The above is a very simplified story of the ancient sage Tirumular, the author of the Tirumantiram in the Tamil language, a text fundamental to the Saiva Siddhanta philosophy. The Tirumantiram is an interesting work which blends together Shaivite Agamic doctrines with the Vedanta of the Upanishads, ritual worship and yoga, tantra and mantra, theism and monism. Without doubt, it was composed to bridge the gap that was developing between the growing Tantric and Vedantic streams. Though popular legends place the composition of the Tirumantiram as far back as 3000 years ago or more, purely historical analyses date the text to the 5th or 6th century CE.

Much has been said and written about the Tirumantiram. Here, however, our focus is not on the theology of the text, but the esoteric meaning of the legend of its author. What does it mean for the siddha-yogi to become a cowherd?

To understand the analogy of the cowherd, one must go back to the essential Shaivite terms: Pati and pashu. Literally, Pati means Master or Lord, and pashu means beast or cattle. In ancient Shaivism, Pati and pashu were terms used respectively to describe the Lord and individual souls who depend upon Him, as cows depend on their herder to bring them back home safely. He is Pashupati, Lord of souls, and they are his pashus. Pashupati is an exalted name of Shiva mentioned in the Yajurveda.

The transformation of Sundaranatha into Tirumular, therefore, carries great significance apart from the mundane. The transformation of Sundaranatha signifies the full realization of the siddha-yogi of his oneness with Shiva. The pashu has realized his complete oneness with Pashupati, the jiva (individual entity) has become Shiva; the atman has realized Brahman. He who was known as Sundaranatha is now Tirumular, a jivan-mukta. He has verily become Sadashiva. 

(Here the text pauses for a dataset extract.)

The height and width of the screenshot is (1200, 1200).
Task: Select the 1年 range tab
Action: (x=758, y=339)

Thus expounding I bore His Word
Down Kailasa's unchanging path,
The Word of Him, the Eternal, the Truth Effulgence,
The Limitless Great, Nandi, the Joyous One,
He of the Blissful Dance that all impurity dispels.
With Nandi's Grace I sought the Primal Cause,
With Nandi's Grace I Sadasiva became,
With Nandi's Grace Truth Divine attained,
With Nandi's Grace I so remained.
Tirumantiram, Mantra 91-92.

Such is the realization; such is the story of Tirumular.
 
Aum Namah Shivaya.

Agnideva © 2010. All rights reserved.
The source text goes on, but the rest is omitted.